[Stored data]

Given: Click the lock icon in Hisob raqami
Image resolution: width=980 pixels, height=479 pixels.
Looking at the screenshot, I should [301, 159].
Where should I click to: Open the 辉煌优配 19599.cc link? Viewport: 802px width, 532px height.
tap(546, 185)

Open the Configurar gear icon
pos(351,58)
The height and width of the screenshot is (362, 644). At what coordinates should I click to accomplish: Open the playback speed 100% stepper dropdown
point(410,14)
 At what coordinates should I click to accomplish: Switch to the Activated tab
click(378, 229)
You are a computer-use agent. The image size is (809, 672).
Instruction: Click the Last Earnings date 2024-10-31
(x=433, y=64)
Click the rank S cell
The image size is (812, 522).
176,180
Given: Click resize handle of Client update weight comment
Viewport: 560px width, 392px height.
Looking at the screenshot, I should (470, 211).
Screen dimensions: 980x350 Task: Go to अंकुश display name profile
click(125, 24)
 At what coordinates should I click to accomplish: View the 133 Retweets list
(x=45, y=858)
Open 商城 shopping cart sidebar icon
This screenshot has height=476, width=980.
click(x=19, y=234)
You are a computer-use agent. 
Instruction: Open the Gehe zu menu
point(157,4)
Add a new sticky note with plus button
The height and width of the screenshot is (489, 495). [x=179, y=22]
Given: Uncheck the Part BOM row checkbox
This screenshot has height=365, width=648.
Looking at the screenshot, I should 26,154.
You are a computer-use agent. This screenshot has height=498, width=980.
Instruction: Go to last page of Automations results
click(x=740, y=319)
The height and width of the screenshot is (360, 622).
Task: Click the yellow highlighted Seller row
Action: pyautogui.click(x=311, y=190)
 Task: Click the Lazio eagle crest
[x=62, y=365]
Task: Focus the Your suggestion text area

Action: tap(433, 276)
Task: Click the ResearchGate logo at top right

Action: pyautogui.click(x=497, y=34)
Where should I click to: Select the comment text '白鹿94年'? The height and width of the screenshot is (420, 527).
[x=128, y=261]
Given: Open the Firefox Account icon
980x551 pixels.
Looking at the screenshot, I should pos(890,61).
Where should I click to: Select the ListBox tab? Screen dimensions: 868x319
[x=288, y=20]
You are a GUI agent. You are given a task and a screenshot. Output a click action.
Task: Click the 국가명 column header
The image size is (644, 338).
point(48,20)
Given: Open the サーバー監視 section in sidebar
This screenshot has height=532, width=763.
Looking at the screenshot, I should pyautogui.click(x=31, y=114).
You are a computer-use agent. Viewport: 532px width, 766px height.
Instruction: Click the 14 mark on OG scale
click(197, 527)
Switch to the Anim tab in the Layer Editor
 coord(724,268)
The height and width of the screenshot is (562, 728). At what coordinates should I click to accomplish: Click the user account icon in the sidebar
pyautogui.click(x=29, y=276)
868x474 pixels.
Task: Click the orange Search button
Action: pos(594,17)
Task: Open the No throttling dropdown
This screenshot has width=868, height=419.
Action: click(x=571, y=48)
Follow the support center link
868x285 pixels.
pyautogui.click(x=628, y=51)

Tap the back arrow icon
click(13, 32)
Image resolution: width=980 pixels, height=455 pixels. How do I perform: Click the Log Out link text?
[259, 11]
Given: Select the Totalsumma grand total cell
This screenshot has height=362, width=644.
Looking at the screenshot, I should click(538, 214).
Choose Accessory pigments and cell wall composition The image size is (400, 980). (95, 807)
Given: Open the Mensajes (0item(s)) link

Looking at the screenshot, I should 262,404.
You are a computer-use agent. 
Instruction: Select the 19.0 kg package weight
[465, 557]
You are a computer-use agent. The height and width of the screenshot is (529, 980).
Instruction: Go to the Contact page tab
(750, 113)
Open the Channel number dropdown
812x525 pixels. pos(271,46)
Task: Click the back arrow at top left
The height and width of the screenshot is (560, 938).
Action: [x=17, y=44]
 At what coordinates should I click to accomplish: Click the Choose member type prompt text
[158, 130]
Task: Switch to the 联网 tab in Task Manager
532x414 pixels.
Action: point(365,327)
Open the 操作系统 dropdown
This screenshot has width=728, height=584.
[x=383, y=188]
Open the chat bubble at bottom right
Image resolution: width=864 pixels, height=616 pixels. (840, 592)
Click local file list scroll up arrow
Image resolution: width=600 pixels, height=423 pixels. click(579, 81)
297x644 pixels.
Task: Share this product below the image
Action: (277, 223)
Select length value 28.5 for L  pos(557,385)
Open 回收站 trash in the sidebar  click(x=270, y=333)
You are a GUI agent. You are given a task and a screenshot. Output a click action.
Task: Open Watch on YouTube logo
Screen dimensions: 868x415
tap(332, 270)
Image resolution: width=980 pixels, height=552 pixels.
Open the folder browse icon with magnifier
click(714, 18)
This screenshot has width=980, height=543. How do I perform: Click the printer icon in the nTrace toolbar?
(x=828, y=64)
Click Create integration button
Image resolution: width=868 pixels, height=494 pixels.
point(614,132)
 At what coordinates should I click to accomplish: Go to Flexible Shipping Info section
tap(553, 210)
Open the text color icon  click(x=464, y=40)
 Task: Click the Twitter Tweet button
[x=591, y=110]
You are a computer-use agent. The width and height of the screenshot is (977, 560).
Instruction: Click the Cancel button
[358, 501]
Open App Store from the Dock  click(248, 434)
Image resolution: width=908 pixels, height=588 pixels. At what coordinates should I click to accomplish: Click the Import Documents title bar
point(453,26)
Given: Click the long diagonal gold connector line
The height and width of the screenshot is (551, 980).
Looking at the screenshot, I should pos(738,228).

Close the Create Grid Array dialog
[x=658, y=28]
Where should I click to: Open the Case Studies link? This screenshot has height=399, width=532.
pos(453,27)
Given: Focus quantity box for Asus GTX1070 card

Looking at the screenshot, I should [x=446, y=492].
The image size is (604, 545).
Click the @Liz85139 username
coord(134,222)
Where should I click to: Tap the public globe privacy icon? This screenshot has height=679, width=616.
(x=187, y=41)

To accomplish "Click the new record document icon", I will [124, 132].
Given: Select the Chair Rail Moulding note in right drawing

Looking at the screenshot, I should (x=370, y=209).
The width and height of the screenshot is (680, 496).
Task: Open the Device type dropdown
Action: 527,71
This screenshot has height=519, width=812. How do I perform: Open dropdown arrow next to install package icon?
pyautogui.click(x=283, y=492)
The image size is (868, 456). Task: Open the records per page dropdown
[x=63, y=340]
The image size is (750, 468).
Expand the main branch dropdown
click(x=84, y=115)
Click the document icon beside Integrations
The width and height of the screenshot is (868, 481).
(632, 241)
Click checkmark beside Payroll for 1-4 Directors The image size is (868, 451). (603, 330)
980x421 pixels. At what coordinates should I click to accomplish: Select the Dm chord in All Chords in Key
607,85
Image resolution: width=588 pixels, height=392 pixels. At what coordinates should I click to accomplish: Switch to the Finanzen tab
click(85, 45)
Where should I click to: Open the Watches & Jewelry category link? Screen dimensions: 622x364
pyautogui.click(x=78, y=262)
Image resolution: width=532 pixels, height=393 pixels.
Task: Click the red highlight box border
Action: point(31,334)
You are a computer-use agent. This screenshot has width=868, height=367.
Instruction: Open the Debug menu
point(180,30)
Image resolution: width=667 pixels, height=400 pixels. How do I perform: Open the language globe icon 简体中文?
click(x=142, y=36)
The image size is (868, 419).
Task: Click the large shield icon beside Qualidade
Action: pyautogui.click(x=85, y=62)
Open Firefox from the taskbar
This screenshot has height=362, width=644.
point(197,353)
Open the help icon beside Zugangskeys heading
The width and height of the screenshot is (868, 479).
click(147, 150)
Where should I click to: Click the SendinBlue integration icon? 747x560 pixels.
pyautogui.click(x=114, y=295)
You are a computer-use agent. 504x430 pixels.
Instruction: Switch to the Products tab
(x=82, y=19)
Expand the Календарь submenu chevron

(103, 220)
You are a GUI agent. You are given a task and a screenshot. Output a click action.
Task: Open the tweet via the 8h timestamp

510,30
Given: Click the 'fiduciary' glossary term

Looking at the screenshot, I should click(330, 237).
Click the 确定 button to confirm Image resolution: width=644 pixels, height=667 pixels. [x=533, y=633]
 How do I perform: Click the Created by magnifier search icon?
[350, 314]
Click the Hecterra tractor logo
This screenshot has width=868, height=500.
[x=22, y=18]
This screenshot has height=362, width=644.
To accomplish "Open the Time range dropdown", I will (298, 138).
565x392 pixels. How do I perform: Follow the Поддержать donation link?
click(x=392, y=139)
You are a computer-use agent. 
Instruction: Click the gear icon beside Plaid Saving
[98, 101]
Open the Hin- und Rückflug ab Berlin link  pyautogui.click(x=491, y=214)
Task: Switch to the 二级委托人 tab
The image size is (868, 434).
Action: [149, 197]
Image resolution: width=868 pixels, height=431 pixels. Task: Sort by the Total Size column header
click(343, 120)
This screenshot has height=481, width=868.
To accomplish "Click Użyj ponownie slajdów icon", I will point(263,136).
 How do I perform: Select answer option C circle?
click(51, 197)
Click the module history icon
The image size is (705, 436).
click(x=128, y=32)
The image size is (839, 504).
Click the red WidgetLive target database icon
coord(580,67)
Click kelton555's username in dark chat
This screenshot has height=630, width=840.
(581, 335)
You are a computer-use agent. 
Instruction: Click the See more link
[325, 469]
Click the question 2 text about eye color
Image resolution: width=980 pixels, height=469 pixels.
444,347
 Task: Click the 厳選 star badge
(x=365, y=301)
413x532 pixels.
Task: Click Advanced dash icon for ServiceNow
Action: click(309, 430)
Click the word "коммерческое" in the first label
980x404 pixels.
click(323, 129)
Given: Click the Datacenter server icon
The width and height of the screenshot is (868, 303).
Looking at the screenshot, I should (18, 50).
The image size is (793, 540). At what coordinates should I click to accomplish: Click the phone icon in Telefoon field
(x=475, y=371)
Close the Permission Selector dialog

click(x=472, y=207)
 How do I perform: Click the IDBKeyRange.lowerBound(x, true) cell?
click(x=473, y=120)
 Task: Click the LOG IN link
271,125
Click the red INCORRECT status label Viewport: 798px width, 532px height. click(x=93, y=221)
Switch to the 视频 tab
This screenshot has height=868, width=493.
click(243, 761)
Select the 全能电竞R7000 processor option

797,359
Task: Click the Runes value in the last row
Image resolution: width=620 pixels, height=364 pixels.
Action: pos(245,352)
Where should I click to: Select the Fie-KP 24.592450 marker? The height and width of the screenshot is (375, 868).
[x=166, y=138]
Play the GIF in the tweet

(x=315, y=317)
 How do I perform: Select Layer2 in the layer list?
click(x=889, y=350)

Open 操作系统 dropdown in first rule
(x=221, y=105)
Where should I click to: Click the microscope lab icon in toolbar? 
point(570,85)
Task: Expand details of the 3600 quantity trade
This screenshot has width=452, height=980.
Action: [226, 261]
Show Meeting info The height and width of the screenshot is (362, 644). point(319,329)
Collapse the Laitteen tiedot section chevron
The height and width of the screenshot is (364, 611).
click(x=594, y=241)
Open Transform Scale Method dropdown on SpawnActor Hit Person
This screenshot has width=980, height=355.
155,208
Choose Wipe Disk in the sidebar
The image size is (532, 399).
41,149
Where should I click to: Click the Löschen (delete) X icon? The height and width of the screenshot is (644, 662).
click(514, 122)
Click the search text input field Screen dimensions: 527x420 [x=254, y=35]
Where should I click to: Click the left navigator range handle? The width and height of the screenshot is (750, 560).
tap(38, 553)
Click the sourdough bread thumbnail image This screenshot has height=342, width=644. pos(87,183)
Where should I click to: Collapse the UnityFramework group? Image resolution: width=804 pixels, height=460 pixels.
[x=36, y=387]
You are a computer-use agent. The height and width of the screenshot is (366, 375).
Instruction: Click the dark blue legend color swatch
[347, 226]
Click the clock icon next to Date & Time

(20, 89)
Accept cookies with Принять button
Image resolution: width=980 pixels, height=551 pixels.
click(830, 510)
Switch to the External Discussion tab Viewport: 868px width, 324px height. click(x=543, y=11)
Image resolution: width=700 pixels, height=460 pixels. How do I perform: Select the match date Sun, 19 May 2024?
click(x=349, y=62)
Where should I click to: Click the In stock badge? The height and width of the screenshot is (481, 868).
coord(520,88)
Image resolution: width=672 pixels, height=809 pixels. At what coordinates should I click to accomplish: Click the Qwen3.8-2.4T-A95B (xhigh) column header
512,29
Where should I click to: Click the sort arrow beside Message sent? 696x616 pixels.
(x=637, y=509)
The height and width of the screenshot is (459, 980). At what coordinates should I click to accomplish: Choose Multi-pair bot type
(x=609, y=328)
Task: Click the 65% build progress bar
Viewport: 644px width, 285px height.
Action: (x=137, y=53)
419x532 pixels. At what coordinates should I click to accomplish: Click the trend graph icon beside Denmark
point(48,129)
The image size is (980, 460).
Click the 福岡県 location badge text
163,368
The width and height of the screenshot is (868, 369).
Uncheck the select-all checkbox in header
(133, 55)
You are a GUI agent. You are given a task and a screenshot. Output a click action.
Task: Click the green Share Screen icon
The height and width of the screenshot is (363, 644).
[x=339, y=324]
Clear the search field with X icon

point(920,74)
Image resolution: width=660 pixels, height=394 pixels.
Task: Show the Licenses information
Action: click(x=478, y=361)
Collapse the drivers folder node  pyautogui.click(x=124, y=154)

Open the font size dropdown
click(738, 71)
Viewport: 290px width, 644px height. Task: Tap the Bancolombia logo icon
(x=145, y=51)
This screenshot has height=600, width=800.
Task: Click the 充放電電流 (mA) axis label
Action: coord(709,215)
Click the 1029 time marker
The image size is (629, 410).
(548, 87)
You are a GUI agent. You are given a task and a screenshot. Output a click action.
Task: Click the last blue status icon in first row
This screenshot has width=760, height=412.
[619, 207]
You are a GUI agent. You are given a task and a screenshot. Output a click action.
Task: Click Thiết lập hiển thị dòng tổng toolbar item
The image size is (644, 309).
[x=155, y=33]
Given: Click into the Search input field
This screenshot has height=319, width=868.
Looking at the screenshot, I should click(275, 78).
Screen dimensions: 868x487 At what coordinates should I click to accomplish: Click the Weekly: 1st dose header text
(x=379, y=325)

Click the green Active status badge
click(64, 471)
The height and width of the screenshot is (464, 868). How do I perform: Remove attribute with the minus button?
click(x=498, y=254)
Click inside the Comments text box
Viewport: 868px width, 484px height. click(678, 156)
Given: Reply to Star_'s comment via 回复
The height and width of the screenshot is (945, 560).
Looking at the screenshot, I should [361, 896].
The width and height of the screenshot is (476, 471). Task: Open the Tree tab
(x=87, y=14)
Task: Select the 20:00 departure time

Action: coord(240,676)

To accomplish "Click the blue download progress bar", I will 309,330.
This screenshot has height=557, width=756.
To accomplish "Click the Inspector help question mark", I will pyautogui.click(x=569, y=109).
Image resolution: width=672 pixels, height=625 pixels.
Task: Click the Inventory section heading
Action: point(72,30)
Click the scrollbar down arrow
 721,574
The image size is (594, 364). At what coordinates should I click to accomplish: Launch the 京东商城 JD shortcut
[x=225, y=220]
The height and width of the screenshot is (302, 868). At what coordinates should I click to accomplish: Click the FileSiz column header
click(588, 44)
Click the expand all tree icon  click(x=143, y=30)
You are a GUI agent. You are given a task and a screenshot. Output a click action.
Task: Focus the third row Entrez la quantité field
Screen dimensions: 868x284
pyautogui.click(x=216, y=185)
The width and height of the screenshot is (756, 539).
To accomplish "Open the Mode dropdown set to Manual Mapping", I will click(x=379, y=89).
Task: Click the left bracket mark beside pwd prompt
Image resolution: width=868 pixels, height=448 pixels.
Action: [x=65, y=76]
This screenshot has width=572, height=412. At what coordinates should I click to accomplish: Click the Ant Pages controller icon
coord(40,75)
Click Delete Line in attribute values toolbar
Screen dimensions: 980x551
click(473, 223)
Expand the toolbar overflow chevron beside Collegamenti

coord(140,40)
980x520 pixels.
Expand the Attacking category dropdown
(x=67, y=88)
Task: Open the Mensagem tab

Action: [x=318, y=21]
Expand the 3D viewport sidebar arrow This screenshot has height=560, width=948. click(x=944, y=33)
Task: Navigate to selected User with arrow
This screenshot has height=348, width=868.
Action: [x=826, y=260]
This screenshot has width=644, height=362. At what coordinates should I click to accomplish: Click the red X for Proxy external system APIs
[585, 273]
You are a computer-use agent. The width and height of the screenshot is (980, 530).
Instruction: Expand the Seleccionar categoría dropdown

● Try it:
The expected output is the exact run of lines from the start of the entries through the line with "Given: Click resize", inclusive.

● Answer space:
Given: Click the lock icon in Hisob raqami
Image resolution: width=980 pixels, height=479 pixels.
Looking at the screenshot, I should [301, 159].
Where should I click to: Open the 辉煌优配 19599.cc link? Viewport: 802px width, 532px height.
tap(546, 185)

Open the Configurar gear icon
pos(351,58)
The height and width of the screenshot is (362, 644). At what coordinates should I click to accomplish: Open the playback speed 100% stepper dropdown
point(410,14)
 At what coordinates should I click to accomplish: Switch to the Activated tab
click(378, 229)
You are a computer-use agent. The image size is (809, 672).
Instruction: Click the Last Earnings date 2024-10-31
(x=433, y=64)
Click the rank S cell
The image size is (812, 522).
176,180
Given: Click resize handle of Client update weight comment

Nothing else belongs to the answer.